Softlogic Stockbrokers contribution to the financial services profits were hampered due to unfavourable trading conditions witnessed in the Colombo Stock Exchange during the period under review.
Automobile
A strong turnaround in revenues was noted in the automobile sector during the period under review. An improvement of 87.5% to Rs. 538.9 m was evident during 1HFY16 with quarterly revenue improving 58.2% to Rs. 242.0 m. The King Long bus sales contributed significantly to the sector revenue. Softlogic Automobiles Ltd. will be selling its 50th luxury coach for year 2015 in November.

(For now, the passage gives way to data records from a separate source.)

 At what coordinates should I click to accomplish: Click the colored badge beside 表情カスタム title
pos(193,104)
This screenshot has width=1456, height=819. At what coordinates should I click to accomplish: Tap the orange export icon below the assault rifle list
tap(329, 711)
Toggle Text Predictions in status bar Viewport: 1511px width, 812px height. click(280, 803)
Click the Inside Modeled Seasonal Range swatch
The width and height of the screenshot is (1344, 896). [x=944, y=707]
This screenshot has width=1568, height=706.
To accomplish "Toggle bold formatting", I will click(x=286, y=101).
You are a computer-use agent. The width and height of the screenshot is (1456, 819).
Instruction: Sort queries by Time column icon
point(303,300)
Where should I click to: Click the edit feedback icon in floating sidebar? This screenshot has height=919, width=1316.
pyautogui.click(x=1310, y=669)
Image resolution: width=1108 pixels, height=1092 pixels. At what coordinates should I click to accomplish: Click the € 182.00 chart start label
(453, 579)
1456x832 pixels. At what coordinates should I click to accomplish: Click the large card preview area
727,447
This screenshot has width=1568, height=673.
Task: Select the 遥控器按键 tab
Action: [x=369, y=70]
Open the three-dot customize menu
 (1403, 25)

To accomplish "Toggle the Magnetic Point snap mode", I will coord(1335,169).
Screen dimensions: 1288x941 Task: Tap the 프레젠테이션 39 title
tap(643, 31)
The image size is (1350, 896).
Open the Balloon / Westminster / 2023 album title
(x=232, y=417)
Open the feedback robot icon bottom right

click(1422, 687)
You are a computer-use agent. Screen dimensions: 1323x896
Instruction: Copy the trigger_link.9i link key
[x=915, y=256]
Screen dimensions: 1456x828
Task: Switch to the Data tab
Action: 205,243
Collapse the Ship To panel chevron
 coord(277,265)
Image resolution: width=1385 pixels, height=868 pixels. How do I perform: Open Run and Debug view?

The Service and Accident Repair segment, which worked closely with group’s insurance subsidiary, performed well during the period. The liberation of the currency market in September has led the rupee to depreciate in recent times. Monthly average for August was Rs. 133.9/USD whilst October monthly average was Rs. 140.9/ USD.
This had an impact on the selling price of the vehicles during the quarter. The full deposit margin requirement against Letters of Credit opened for the importation of cars has had an impact on the industry as a whole.
However, there was a minimal impact on new vehicle sales following the announcement of vehicle loan facility increment from 70% to 90% in October. We expect the Company to return to profitability in the next few coming quarters.
Leisure
Leisure sector registered a significant improvement in turnover with 144.1% increase in revenues to Rs. 341.5 m during the first half of the financial year whilst the quarter saw an improvement of 68.8% to Rs. 210.5 m.
Ceysand Resorts was the prime driver of the sector performance. The resort performed well in line with expectations with the off-peak September quarter achieving occupancy of 72%.
The fit-out of the guest rooms at Movenpick City Hotel is well underway while construction activity in September 2015 was elevated as the project is reaching completion targeted for 1Q16. The hotel’s Swiss General Manager is now on board with the Operating Supplies and equipment procurement process commencing. We envisage the hotel to be fully operational by June 2016.
Future outlook
With a clear policy direction we believe that implementing an investor-friendly policy measure would not only galvanise the economy but also encourage a robust corporate sector.